Categorical Vocabulary



polyaxon.processing.categorical.CategoricalVocabulary(unknown_token='<UNK>', support_reverse=True)

Categorical variables vocabulary class.

Accumulates and provides mapping from classes to indexes. Can be easily used for words.


freeze(self, freeze=True)

Freezes the vocabulary, after which new words return unknown token id.

  • Args:
    • freeze: True to freeze, False to unfreeze.


get(self, category)

Returns word's id in the vocabulary.

If category is new, creates a new id for it.

  • Args:

    • category: string or integer to lookup in vocabulary.
  • Returns: interger, id in the vocabulary.

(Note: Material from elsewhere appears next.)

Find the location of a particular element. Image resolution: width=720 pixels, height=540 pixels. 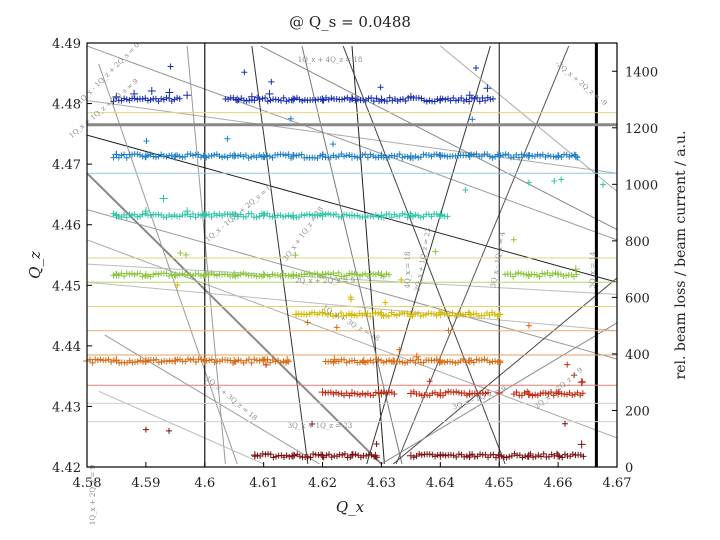

y2-tick-label: 0 is located at coordinates (629, 468).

add(self, category, count=1)

Adds count of the category to the frequency table.

  • Args:
    • category: string or integer, category to add frequency to.
    • count: optional integer, how many to add.


trim(self, min_frequency, max_frequency=-1)

Trims vocabulary for minimum frequency.

Remaps ids from 1..n in sort frequency order. where n - number of elements left.

  • Args:
    • min_frequency: minimum frequency to keep.
    • max_frequency: optional, maximum frequency to keep. Useful to remove very frequent categories (like stop words).


reverse(self, class_id)

Given class id reverse to original class name.

  • Args:

    • class_id: Id of the class.
  • Returns: Class name.

  • Raises:

    • ValueError: if this vocabulary wasn't initialized with support_reverse.